**Exercise brief**. Every line of the entries below from the one containing "Viewport: 690px width, 484px height." to the one containing "The image size is (535, 378).", both ends included, must be written out exactly. No other line belongs in the answer.

**Data for this task**.
*** Begin section ***
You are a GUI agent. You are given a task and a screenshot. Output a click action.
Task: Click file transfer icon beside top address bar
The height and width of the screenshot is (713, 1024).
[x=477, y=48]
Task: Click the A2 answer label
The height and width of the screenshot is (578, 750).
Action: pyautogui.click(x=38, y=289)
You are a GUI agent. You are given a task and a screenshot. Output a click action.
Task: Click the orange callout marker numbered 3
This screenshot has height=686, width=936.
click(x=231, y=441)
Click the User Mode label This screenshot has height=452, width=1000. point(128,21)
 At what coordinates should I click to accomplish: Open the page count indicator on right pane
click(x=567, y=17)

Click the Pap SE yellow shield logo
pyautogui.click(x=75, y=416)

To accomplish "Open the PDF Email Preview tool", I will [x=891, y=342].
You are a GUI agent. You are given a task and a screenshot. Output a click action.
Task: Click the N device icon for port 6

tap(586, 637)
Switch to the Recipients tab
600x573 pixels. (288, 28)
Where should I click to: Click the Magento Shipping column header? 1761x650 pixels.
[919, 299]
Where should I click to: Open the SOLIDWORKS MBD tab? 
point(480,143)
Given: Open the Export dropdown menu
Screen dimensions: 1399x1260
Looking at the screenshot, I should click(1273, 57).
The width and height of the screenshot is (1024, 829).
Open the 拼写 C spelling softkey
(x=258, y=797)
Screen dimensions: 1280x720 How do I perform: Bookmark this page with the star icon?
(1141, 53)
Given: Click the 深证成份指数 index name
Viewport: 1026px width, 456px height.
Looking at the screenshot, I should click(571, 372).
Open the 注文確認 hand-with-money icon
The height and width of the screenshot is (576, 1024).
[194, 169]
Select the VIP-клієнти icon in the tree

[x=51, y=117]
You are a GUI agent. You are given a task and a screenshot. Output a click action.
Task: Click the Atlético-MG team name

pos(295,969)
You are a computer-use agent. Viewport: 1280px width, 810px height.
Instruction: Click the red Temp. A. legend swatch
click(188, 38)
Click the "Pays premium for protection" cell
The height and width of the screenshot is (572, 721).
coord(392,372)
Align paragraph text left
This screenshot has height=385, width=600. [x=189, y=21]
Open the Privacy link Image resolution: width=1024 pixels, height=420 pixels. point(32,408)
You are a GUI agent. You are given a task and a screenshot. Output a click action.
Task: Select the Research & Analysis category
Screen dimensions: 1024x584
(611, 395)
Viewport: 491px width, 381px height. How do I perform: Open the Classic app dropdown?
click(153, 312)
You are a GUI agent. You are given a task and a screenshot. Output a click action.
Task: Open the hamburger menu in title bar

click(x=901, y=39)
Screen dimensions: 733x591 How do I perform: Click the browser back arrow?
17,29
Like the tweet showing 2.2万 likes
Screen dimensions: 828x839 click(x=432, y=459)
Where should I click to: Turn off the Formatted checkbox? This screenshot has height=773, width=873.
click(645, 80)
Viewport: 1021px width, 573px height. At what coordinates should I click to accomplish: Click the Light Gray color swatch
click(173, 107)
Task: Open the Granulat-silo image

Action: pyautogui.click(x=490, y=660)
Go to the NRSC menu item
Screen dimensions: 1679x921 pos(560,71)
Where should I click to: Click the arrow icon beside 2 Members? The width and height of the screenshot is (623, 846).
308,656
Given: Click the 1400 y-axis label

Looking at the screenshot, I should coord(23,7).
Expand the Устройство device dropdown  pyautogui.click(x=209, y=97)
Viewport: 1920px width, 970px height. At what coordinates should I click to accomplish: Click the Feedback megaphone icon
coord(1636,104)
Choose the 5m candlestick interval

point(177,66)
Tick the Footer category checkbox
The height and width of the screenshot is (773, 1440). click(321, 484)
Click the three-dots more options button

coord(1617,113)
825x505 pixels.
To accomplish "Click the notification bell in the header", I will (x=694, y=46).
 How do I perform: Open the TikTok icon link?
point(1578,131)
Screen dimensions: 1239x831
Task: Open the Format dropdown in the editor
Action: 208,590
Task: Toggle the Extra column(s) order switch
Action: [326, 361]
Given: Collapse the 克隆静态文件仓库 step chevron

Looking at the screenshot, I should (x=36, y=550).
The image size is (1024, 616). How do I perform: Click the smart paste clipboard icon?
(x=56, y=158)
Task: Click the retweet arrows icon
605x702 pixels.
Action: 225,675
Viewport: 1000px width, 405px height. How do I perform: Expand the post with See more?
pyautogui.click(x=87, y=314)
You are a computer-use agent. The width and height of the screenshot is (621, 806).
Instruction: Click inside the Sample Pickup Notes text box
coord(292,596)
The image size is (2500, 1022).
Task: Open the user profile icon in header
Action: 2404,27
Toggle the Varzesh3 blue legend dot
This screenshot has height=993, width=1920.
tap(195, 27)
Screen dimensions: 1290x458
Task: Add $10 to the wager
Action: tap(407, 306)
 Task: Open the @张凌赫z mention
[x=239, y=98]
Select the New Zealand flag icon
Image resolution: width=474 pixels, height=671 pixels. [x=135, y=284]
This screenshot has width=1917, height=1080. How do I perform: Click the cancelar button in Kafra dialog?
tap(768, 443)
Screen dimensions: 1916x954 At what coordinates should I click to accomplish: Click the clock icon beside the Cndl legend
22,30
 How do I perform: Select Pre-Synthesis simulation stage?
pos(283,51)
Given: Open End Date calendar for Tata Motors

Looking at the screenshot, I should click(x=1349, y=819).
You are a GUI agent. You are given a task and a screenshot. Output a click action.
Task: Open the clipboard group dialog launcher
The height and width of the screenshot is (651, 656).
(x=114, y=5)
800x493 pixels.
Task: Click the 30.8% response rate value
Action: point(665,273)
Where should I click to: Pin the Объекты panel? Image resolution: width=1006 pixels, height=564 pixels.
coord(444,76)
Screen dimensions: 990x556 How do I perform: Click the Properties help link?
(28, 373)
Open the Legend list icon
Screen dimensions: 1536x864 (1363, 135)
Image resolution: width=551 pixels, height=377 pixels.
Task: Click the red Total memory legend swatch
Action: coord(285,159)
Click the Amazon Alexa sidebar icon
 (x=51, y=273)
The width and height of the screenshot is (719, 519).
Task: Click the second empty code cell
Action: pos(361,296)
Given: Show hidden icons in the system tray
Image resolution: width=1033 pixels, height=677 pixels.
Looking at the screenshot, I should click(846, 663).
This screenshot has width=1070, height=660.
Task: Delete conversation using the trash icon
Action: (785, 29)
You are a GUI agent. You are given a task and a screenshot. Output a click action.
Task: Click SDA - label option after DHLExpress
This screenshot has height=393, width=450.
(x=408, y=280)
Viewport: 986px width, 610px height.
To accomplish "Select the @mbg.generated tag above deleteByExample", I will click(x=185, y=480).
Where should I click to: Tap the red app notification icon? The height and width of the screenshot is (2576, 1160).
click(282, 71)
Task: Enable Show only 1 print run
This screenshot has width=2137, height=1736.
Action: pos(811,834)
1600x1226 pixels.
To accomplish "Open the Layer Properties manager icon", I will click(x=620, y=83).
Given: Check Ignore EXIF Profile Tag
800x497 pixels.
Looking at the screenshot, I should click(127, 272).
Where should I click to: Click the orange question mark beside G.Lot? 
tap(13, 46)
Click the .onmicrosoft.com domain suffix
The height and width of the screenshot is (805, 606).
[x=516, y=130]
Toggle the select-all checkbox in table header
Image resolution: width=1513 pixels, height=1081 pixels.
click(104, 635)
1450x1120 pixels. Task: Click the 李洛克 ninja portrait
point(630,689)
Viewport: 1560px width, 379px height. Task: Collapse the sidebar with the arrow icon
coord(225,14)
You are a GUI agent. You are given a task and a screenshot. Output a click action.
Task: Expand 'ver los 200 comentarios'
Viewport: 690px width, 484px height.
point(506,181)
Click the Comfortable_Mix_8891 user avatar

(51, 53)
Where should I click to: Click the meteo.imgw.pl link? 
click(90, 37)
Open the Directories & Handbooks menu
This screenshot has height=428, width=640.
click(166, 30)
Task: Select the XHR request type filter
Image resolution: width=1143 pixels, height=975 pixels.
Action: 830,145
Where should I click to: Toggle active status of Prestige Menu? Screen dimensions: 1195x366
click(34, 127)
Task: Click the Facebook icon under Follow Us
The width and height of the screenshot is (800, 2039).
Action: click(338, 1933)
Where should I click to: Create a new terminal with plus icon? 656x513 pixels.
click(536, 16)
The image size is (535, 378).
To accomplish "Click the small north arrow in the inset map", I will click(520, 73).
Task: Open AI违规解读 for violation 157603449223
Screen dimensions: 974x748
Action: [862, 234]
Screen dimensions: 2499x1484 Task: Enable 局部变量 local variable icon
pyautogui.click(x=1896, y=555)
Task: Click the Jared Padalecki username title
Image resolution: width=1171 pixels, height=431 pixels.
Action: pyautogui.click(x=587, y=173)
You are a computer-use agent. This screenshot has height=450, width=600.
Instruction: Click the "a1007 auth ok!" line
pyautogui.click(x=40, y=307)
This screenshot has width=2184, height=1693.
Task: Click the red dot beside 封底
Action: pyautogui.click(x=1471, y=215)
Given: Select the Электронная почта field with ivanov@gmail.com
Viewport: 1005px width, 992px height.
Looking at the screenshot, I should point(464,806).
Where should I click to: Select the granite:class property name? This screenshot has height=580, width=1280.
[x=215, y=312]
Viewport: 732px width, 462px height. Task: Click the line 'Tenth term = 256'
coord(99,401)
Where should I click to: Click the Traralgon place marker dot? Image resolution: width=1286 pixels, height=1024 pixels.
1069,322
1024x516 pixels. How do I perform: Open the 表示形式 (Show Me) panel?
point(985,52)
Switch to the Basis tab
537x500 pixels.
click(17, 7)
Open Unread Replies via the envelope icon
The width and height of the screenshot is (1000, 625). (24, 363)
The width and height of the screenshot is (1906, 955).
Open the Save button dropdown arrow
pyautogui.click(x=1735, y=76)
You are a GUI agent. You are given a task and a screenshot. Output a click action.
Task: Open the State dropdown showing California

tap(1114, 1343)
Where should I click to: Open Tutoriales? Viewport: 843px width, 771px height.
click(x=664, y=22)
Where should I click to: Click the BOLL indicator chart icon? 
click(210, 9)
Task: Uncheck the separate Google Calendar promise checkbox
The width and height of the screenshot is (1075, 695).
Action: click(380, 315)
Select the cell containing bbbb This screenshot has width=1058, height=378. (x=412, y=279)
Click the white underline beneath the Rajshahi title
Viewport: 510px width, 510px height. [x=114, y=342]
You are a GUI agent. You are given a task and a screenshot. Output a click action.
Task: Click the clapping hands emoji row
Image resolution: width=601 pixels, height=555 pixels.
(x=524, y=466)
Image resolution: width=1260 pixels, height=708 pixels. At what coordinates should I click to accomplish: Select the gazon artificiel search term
*** End section ***
**Result below**.
Viewport: 690px width, 484px height.
point(506,181)
Click the Comfortable_Mix_8891 user avatar

(51, 53)
Where should I click to: Click the meteo.imgw.pl link? 
click(90, 37)
Open the Directories & Handbooks menu
This screenshot has height=428, width=640.
click(166, 30)
Task: Select the XHR request type filter
Image resolution: width=1143 pixels, height=975 pixels.
Action: 830,145
Where should I click to: Toggle active status of Prestige Menu? Screen dimensions: 1195x366
click(34, 127)
Task: Click the Facebook icon under Follow Us
The width and height of the screenshot is (800, 2039).
Action: click(338, 1933)
Where should I click to: Create a new terminal with plus icon? 656x513 pixels.
click(536, 16)
The image size is (535, 378).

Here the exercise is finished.